EDIT: Well, my road to riches turns out to be a freeway - lots of traffic. I just spent some time reading this site: http://www.hydro-culture.net/ and this list http://www.hydro-culture.net/plants.html and I find my next project is one of those plants listed. It is African Violets. Apparently these will do very well in a riparium, once adapted to hydroculture growth. My wife has one now that isn't doing all that well, so I plan to convert it to see how it does.


----------



## hydrophyte (Mar 1, 2009)

Another houseplant that you might watch out for are the various "tulip anthurium" cultivars.

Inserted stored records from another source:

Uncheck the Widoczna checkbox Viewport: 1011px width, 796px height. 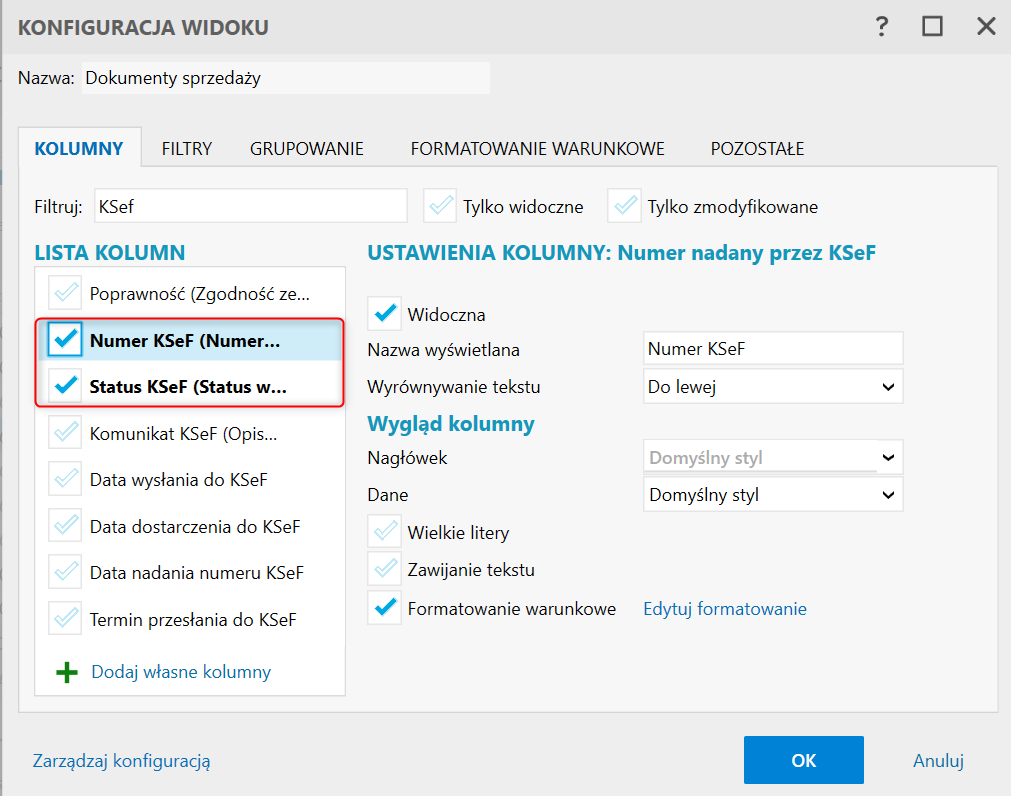pos(384,314)
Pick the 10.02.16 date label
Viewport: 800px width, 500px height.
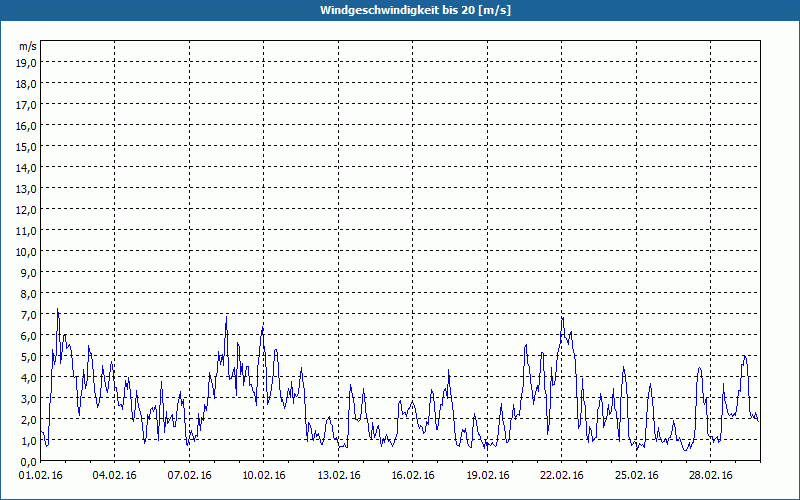coord(264,476)
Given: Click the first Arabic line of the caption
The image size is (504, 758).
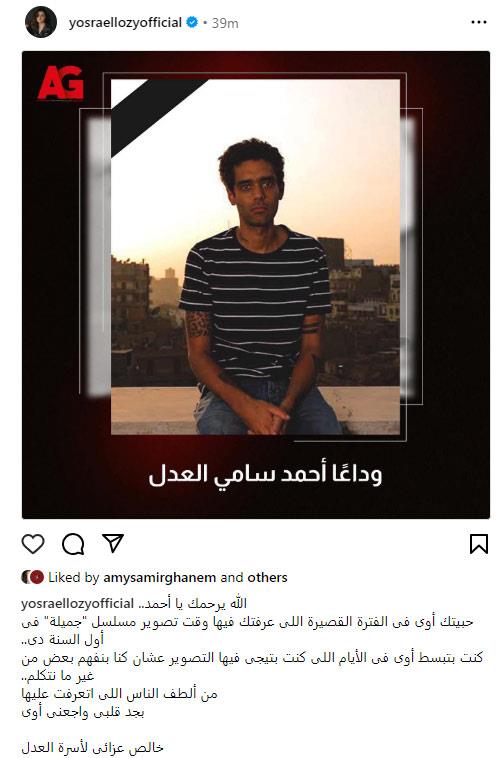Looking at the screenshot, I should [192, 603].
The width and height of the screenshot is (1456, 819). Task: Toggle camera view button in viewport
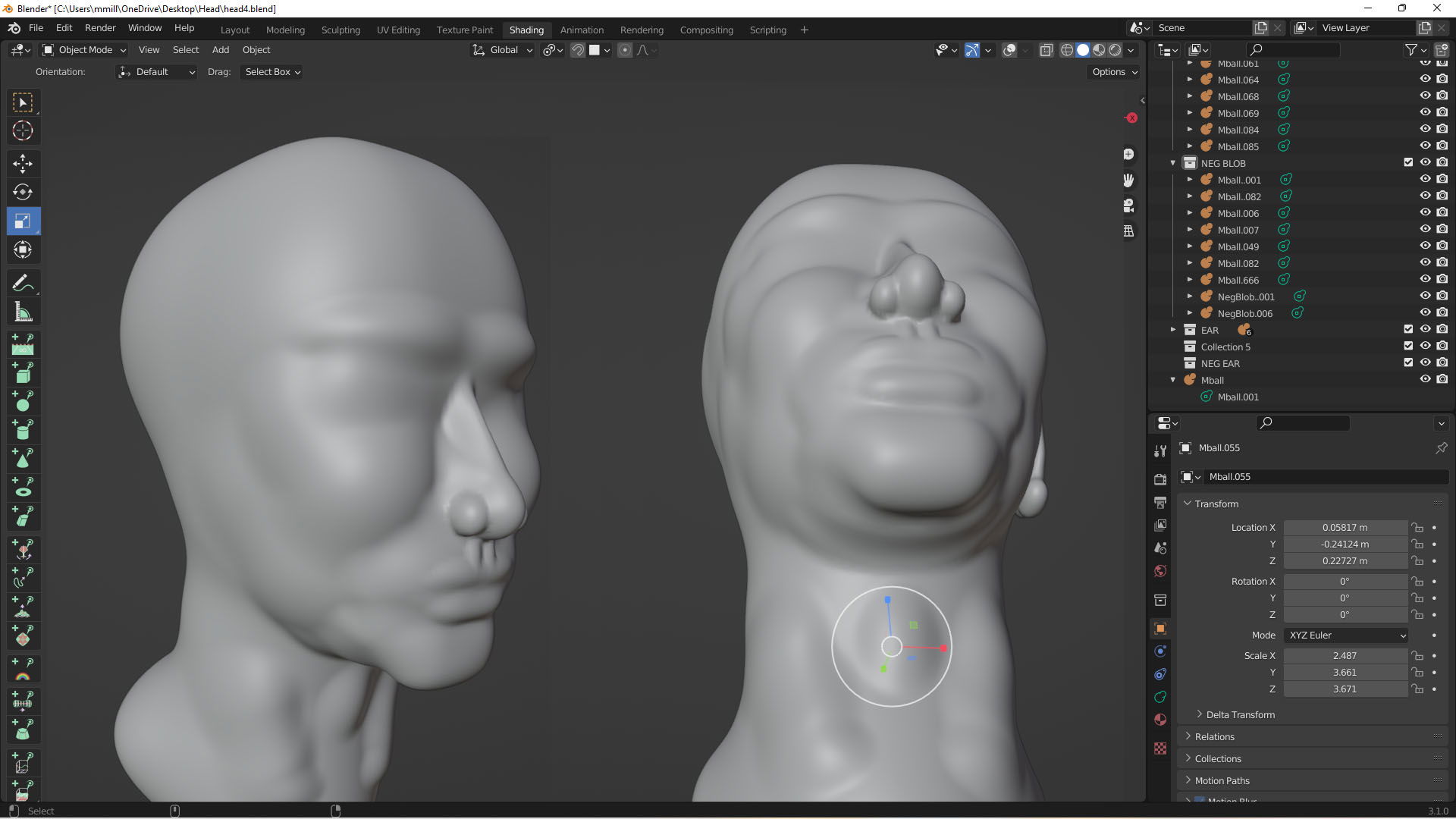tap(1128, 206)
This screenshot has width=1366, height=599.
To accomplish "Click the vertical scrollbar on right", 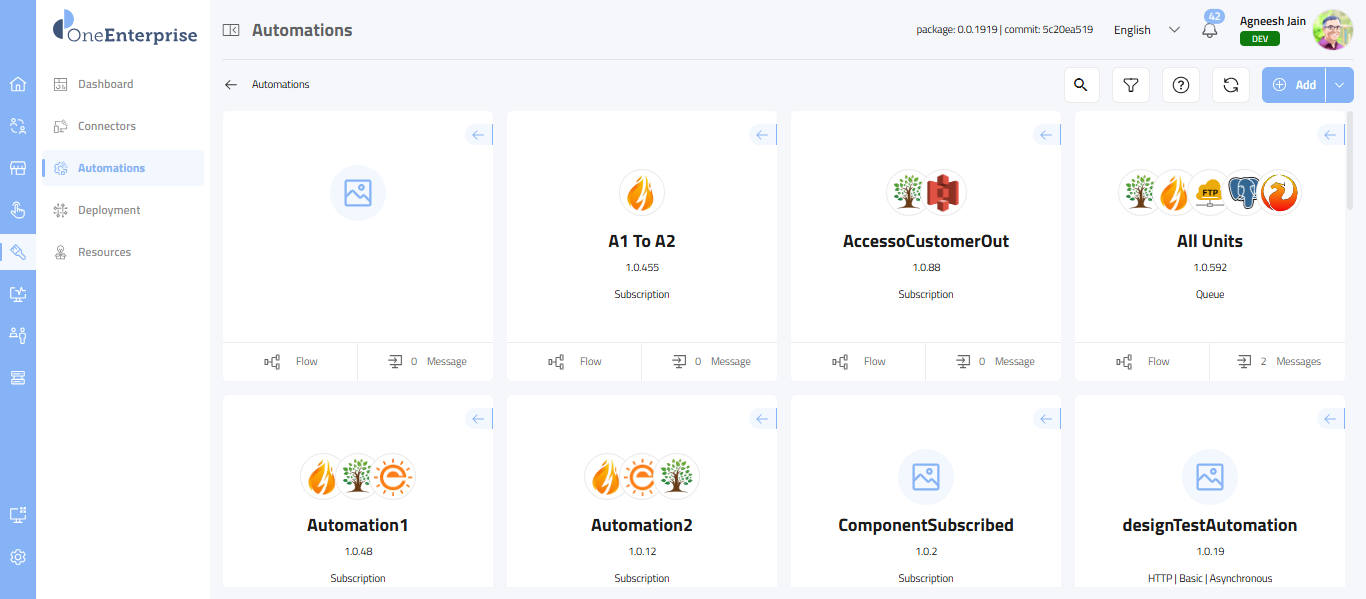I will tap(1350, 170).
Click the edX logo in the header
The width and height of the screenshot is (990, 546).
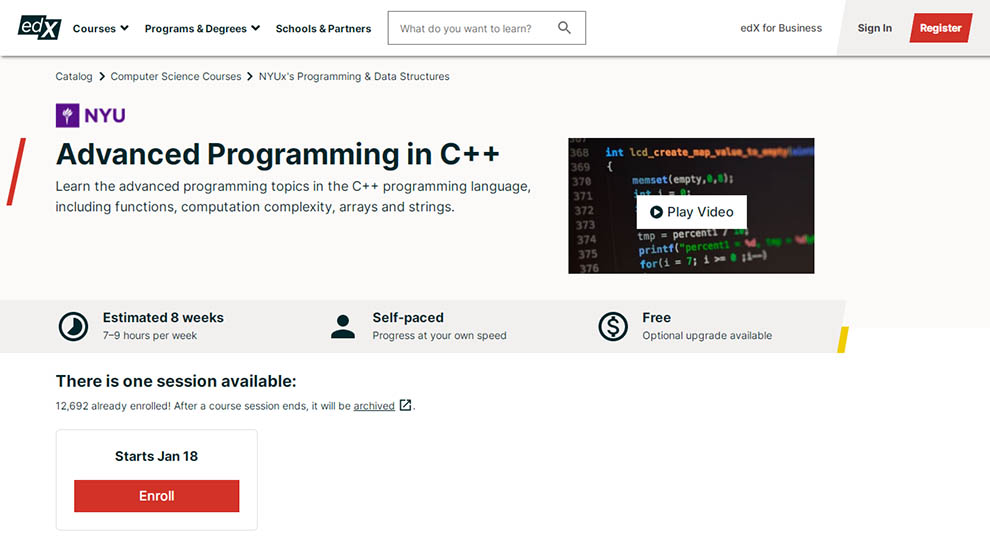click(x=40, y=27)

There are quite a few of them I understand that these have mostly been selected from _Anthurium amnicola_. Most _Anthurium_ are epiphytes, but _A. amnicola_ grow on wet rocks in streams, similar to the occurrence of many wild _Anubias_. They might be somewhat less hardy than the wild species plants, but I bet that some tulip anthurium could be grown this way.

*Google "Anthurium amnicola"*


----------



## Hoppy (Dec 24, 2005)

When I started this method for setting up an aquarium I hoped to be able to find a couple of bloomers for my tank. But, now it looks like there are more possibilities out there than one person could ever hope to try out. No one needs to make a "cliche" riparium at all if they don't want to. My wife wants me to try for an all African Violet riiparium - a fascinating idea, but I would still want a few long slender leaf plants mixed in to break up the scape a bit. This system may not be a panacea, but it doesn't miss by much.


----------



## londonloco (Aug 25, 2005)

Hoppy said:


> Sure, I have one in my nursery tank that I could send you. PM me if you want it. I really need to hand off some of my plants to find room for the many others I want to try.


Hoppy, the Ruellia brittoniana came today! Thanks for sending it so quick! It made the trip nicely! I put it in a small planter with clay balls, Flourite and root tab. I have no more room in the 75g rip. Good thing I'm picking up a used 29g tomorrow  Thinking about a shrimp Rip, need to read up on ferts and shrimp. Oh yeahhhhh....


----------



## hydrophyte (Mar 1, 2009)

A setup with emersed crypts in planters and _Anubias_ on rafts as midground plants would be pretty cool for shrimp, and a fun and easy way to keep a little collection of _Cryptocoryne_. You could do something like that in a 20 high or 25 high and it would basically be like 1/2 of that 55 that I have going.


----------